What this blog is for:

My blog is not to help survivors recover, it is to have the 10 million yearly stroke survivors light fires underneath their doctors, stroke hospitals and stroke researchers to get stroke solved. 100% recovery. The stroke medical world is completely failing at that goal, they don't even have it as a goal. Shortly after getting out of the hospital and getting NO information on the process or protocols of stroke rehabilitation and recovery I started searching on the internet and found that no other survivor received useful information. This is an attempt to cover all stroke rehabilitation information that should be readily available to survivors so they can talk with informed knowledge to their medical staff. It lays out what needs to be done to get stroke survivors closer to 100% recovery. It's quite disgusting that this information is not available from every stroke association and doctors group.
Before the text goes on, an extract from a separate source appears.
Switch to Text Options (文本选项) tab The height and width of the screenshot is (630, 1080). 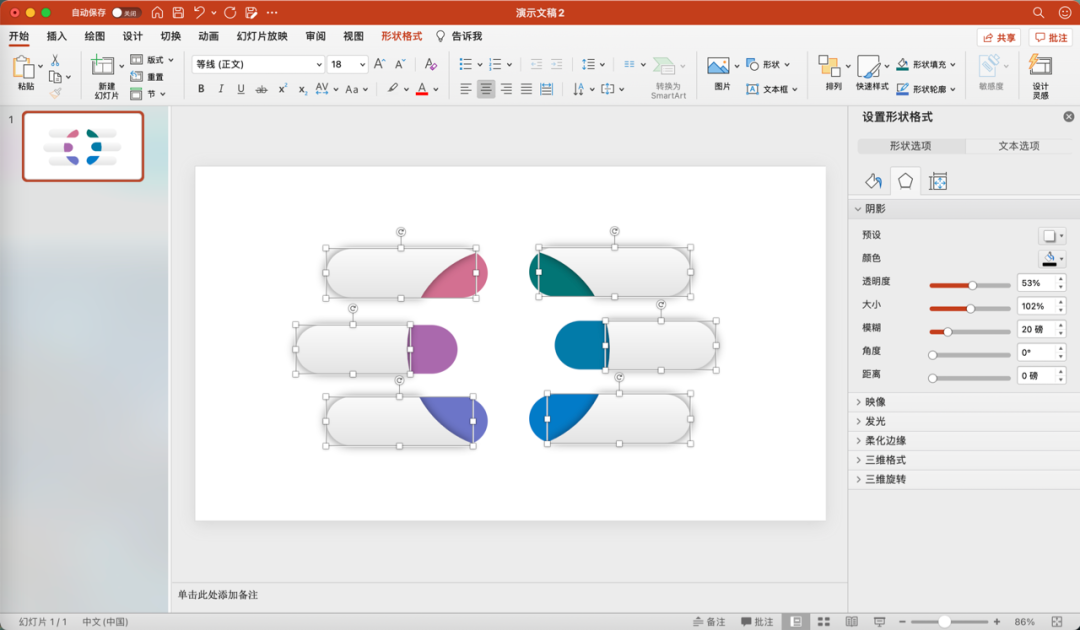point(1019,146)
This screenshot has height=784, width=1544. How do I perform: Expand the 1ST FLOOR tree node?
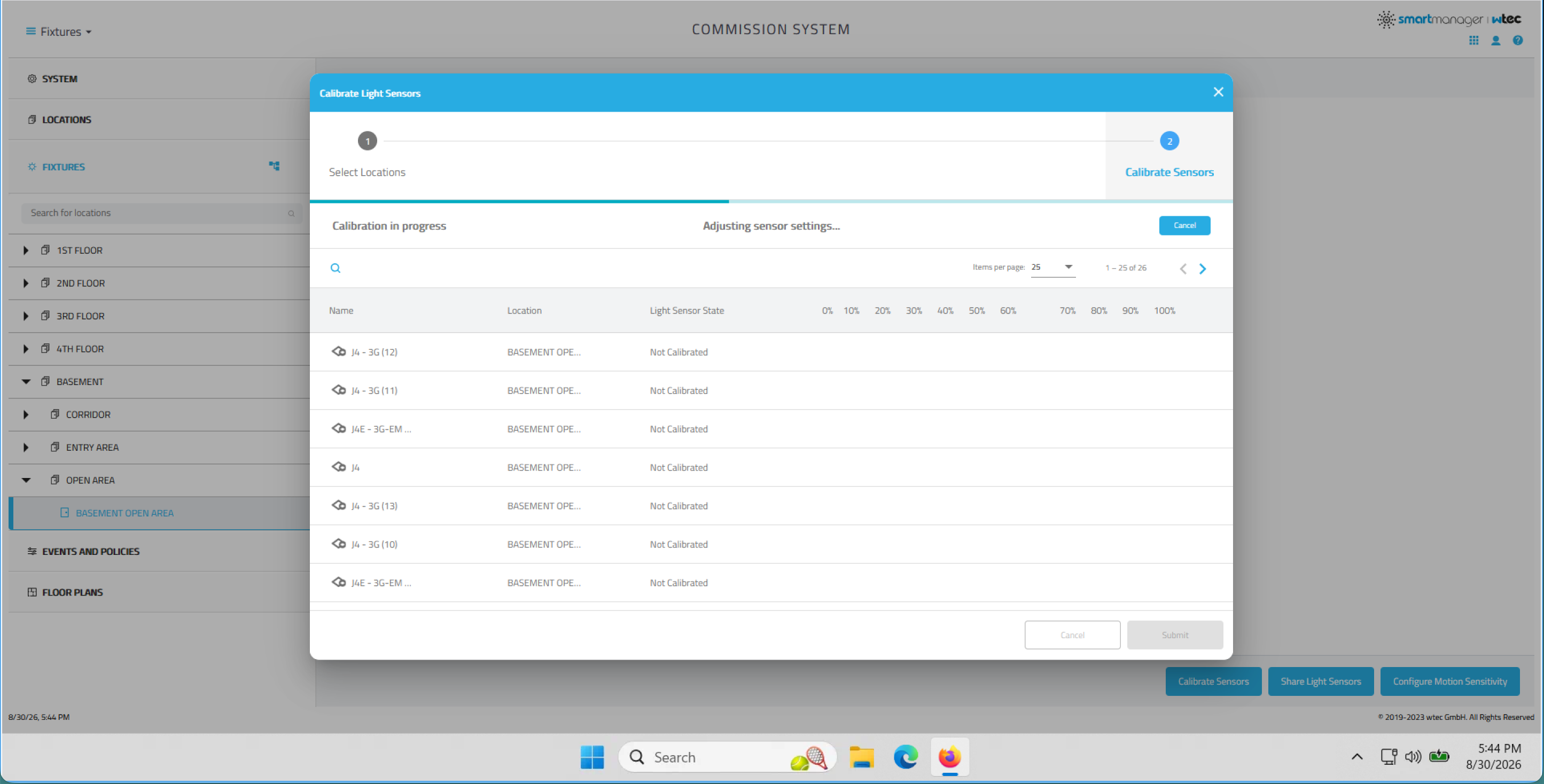click(26, 250)
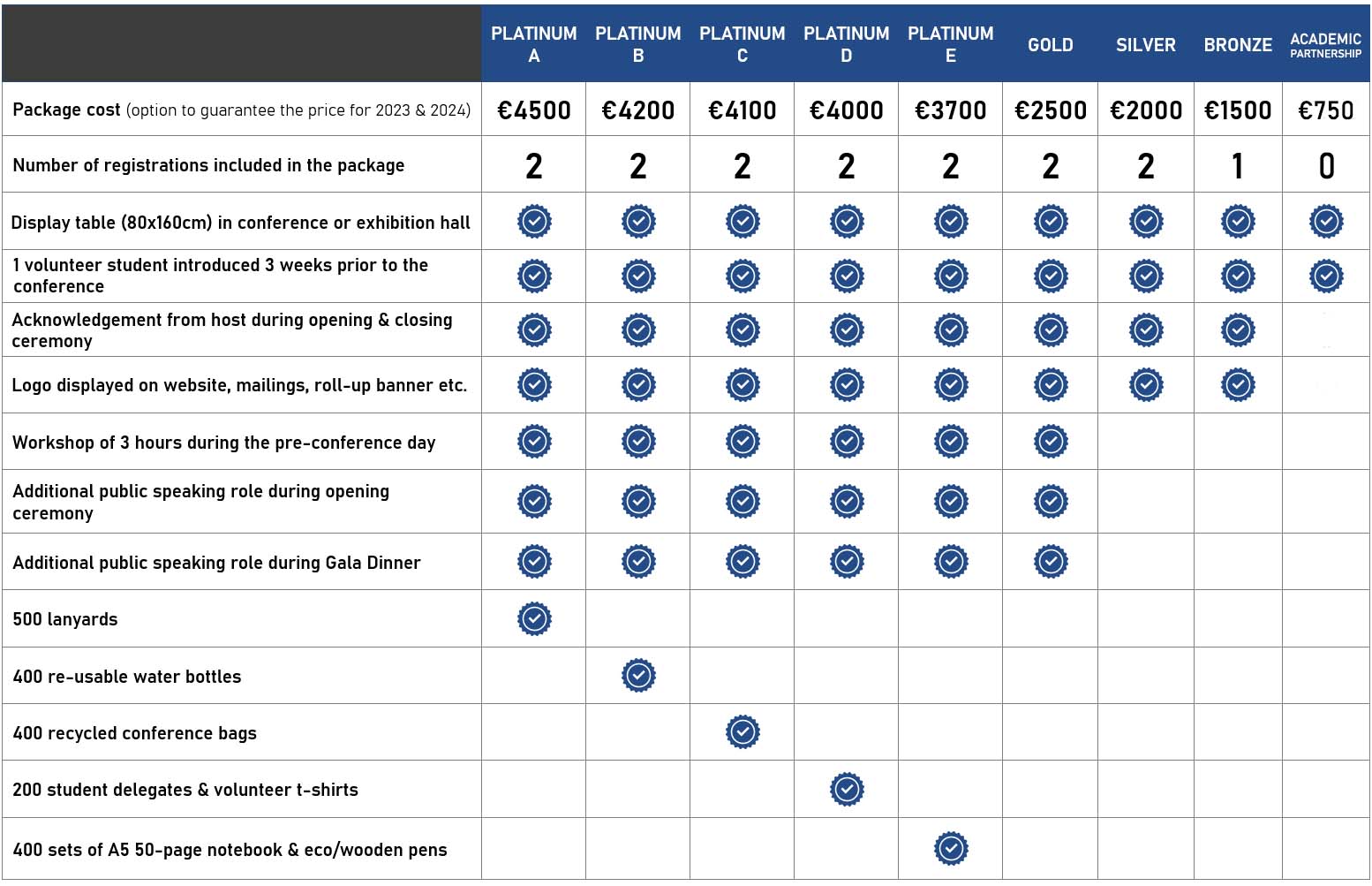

Thursday, December 9, 2021

Long-Term Mortality in Children With Ischemic Stroke: A Nationwide Register-Based Cohort Study

 But isn't all long term mortality 100%?

Long-Term Mortality in Children With Ischemic Stroke: A Nationwide Register-Based Cohort Study

Originally publishedhttps://doi.org/10.1161/STROKEAHA.121.034797Stroke. 2021;0:STROKEAHA.121.034797

Background and Purpose:

Ischemic stroke is a common cause of death in adults, however, mortality after pediatric ischemic stroke is not well explored. We investigate long-term and cause-specific mortality in children with ischemic stroke and their first-degree relatives.

Methods:

Through nationwide Swedish registers, we identified 1606 individuals <18 years old with ischemic stroke between 1969 and 2016 and their first-degree relatives (n=5714). Each individual with ischemic stroke was compared with 10 reference individuals (controls) matched for age, sex, and county of residence. Our main analysis examined 1327 children with ischemic stroke still alive 1 week after the event. First-degree relatives to children with ischemic stroke were compared with first-degree relatives to the reference individuals. Using a Cox proportional hazard regression model, the risk of overall and cause-specific mortality was computed in individuals with pediatric ischemic stroke and their first-degree relatives.

Results:

The mortality rate in the first 6 months was 40.1 (95% CI, 24.7–55.6) per 1000 person-years compared with 1.1/1000 in controls (95% CI, 0.3–1.9). The overall mortality risk was hazard ratio (HR)=10.8 (95% CI, 8.1–14.3) and remained elevated beyond 20 years (HR=3.9 [95% CI, 2.1–7.1]). Children with ischemic stroke were at increased risk of death from neurological diseases (HR=29.9 [95% CI, 12.7–70.3]), cardiovascular diseases (HR=6.2 [95% CI, 1.8–22.2]), cancers (HR=6.5 [95% CI, 2.6–15.9]) and endocrine, nutritional and metabolic diseases (HR=49.2 [95% CI, 5.7–420.8]). First-degree relatives to children with ischemic stroke had an increased mortality risk (HR=1.21 [95% CI, 1.05–1.39]), with the highest risk among siblings (HR=1.52 [95% CI, 1.09–2.11]) and relatives to individuals with ischemic stroke >28 days of age (HR=1.23 [95% CI, 1.06–1.42]) compared with the relatives of the controls.

Conclusions:

Long-term mortality increased after pediatric ischemic stroke, even 20 years later, with neurological diseases as the most frequent cause of death.